Other Robert Ivor Windsor-Clive, 3rd Earl of Plymouth (9 October 1923 – 7 March 2018) was a British landowner, soldier, and business man, a member of the House of Lords from 1943 until 1999.

Born in 1923, the son of Ivor Windsor-Clive, 2nd Earl of Plymouth, Other Windsor-Clive was educated at Eton College. His unusual first name goes back in the Windsor family to Other, or Othoere, the father of Walter Fitz Other, who was castellan of Windsor in the time of William the Conqueror.

He left school in 1941 and was commissioned into the Coldstream Guards, serving throughout the Second World War until 1945. On 1 October 1943, he succeeded as Earl of Plymouth, Viscount Windsor of St Fagans, and Lord Windsor, but was then too young to take his seat in the House of Lords. He took part in the Normandy landings on D-Day, 6 June 1944, and rose to Temporary Captain. After the war, he continued his interrupted education at Trinity College, Cambridge, and graduated BA.

In 1953, Plymouth was appointed as a Fellow of the Royal Society of Arts and also as a Knight of the Most Venerable Order of the Hospital of St John of Jerusalem. 

From  1960 to 1967 he was a Trustee of the National Gallery and in 1961 was appointed as a Deputy Lieutenant of Shropshire. From 1967 to 1972, he was President of the National Museum Wales and from 1972 to 1982 sat on the Standing Commission on Museums and Galleries. He was Chairman of the Reviewing Committee for Works of Art between 1982 and 1985.

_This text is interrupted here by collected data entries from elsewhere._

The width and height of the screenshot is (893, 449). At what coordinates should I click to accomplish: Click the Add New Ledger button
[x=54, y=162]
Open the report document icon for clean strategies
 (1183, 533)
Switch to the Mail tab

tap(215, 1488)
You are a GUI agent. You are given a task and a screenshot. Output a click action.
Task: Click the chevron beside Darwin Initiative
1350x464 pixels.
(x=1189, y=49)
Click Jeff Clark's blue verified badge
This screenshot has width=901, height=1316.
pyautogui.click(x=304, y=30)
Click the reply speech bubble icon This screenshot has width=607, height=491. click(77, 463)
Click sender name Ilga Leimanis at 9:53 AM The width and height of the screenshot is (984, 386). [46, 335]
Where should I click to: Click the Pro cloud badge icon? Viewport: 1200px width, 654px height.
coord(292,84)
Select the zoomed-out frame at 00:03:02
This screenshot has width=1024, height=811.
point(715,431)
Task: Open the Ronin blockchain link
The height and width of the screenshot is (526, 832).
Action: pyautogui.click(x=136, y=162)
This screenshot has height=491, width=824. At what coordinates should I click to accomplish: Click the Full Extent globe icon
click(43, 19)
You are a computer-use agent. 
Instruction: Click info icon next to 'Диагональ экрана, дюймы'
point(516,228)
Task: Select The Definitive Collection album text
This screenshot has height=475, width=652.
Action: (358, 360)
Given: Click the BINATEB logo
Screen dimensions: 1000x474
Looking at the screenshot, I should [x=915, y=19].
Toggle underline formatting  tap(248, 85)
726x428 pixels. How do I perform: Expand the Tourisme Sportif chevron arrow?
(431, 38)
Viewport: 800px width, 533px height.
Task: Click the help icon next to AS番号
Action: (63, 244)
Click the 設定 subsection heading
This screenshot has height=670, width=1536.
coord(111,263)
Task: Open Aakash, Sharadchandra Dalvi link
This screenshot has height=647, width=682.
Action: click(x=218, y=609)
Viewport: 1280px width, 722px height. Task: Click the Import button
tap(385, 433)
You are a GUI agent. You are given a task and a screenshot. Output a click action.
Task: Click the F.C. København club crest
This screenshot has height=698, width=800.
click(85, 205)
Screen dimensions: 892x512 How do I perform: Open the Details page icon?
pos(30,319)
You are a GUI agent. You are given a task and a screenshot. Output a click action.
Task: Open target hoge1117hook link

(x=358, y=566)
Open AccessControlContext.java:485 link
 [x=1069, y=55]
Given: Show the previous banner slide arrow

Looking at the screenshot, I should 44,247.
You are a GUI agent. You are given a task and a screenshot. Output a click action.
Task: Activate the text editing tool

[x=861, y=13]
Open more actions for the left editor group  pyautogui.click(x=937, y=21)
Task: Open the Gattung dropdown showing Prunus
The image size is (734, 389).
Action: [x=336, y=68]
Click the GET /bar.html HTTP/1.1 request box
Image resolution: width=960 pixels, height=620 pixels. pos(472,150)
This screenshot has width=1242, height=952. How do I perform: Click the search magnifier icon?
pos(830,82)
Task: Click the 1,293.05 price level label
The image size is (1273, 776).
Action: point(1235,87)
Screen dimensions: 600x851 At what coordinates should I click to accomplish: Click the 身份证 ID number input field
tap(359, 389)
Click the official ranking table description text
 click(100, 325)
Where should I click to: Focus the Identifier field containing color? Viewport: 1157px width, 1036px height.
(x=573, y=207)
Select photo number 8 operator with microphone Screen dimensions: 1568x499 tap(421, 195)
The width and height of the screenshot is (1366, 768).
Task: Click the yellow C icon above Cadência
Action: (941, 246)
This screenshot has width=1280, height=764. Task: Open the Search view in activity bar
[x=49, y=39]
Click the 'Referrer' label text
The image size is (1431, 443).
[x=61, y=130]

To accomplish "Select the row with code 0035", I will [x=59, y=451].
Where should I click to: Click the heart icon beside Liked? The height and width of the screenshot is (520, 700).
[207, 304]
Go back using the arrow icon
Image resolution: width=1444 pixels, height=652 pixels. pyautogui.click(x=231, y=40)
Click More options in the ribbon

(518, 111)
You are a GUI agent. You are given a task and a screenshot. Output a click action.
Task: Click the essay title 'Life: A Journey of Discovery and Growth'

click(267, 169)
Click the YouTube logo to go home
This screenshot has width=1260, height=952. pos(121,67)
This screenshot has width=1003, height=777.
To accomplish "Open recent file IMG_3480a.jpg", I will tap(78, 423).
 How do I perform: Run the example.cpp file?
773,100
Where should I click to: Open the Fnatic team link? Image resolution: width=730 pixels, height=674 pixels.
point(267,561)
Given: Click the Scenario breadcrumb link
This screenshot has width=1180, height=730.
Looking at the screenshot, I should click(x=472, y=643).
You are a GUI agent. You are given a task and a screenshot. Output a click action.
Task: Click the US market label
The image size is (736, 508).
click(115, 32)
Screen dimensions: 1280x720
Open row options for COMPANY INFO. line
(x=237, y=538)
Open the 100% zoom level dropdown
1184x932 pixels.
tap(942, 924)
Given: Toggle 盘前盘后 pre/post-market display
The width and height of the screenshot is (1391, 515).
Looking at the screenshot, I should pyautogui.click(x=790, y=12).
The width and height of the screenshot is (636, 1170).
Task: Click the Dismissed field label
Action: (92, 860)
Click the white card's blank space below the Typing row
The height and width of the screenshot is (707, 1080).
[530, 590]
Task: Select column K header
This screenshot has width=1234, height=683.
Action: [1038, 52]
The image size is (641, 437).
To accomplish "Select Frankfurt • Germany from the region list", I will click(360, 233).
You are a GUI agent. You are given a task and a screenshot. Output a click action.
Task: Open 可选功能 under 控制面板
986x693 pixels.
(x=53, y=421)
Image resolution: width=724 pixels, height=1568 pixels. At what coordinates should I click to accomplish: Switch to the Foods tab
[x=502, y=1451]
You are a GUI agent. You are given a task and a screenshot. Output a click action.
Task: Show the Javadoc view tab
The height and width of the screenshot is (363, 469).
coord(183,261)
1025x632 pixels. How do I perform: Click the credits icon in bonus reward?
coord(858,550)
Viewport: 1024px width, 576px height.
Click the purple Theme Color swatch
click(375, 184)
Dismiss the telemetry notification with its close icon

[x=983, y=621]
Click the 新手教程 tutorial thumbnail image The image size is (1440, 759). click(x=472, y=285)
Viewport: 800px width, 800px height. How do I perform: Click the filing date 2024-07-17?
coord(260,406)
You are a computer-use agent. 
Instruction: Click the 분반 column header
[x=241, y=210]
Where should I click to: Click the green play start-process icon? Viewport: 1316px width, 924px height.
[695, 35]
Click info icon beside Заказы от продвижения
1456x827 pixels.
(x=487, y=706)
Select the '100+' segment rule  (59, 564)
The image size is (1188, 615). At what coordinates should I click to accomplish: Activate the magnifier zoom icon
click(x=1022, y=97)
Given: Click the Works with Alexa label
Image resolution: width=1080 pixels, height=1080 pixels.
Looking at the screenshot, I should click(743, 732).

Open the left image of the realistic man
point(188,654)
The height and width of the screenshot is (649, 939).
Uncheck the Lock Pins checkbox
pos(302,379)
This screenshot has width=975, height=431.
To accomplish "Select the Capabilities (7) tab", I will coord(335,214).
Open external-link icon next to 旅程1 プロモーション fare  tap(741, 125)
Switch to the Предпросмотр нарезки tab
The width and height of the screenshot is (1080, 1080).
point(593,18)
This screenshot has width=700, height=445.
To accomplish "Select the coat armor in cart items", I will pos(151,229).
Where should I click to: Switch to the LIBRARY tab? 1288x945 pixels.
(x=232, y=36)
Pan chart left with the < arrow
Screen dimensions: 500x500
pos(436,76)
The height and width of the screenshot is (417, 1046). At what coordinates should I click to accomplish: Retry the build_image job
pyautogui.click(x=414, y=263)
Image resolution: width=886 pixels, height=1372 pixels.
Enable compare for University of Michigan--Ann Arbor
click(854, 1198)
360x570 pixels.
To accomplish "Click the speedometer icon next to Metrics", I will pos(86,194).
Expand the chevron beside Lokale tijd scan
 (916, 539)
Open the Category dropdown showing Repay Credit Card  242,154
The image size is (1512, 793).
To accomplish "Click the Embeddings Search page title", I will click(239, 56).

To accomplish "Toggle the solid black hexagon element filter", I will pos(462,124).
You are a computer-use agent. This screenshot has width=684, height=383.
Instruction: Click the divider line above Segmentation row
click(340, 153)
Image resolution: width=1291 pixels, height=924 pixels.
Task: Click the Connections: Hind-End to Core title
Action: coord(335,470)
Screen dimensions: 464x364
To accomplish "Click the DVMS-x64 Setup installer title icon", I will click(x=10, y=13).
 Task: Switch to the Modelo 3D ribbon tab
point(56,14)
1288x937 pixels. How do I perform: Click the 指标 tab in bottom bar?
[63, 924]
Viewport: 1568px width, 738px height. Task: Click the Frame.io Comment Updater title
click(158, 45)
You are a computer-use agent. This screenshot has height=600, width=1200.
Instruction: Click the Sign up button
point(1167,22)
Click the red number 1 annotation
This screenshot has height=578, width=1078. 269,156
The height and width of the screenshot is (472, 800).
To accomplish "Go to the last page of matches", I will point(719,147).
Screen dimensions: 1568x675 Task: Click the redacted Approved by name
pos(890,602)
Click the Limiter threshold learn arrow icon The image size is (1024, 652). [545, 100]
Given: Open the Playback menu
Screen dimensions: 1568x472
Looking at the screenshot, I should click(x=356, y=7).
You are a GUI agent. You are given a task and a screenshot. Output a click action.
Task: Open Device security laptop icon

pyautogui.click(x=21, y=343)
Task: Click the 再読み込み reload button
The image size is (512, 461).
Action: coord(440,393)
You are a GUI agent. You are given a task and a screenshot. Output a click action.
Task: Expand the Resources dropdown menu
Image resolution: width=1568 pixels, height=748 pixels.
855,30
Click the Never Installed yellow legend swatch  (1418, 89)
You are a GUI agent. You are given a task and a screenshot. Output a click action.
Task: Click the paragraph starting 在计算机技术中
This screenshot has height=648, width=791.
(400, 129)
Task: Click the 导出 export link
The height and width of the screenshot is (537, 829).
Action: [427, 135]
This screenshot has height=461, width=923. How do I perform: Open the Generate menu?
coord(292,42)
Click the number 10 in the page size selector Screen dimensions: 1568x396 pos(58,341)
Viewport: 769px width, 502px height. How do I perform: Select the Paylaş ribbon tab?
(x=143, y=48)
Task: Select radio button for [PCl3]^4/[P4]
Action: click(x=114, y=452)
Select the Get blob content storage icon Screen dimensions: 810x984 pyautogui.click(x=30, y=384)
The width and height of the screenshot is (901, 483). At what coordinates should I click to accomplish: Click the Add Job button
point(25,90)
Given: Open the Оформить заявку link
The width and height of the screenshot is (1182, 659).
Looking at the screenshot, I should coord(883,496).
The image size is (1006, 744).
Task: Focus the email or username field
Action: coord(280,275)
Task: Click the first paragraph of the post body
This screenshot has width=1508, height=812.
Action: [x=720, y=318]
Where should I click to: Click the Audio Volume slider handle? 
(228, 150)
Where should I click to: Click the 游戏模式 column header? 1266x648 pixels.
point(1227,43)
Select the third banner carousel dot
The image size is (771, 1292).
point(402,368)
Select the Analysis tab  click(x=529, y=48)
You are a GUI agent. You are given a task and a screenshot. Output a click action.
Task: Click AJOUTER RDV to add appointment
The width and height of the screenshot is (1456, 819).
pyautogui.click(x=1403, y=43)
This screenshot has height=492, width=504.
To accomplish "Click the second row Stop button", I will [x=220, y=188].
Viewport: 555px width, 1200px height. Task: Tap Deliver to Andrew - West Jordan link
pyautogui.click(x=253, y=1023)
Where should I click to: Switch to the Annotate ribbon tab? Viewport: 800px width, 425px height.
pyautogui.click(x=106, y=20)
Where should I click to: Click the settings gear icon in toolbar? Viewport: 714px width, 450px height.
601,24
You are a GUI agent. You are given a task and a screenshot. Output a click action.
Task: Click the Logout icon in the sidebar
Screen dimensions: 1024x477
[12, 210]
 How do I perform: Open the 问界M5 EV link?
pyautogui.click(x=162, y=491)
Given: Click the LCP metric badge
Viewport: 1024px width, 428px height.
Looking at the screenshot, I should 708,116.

On 11 October 1950 Plymouth married Caroline Helen Rice, and they had four children:
Ivor Windsor-Clive, Viscount Windsor
Lady Emma Windsor-Clive
Simon Windsor-Clive
David Windsor-Clive 

In 1999, Plymouth was one of the hereditary peers who ceased to be members of the House of Lords as a result of the House of Lords Act 1999. In more than fifty years as a member, he is not recorded in Hansard as having spoken.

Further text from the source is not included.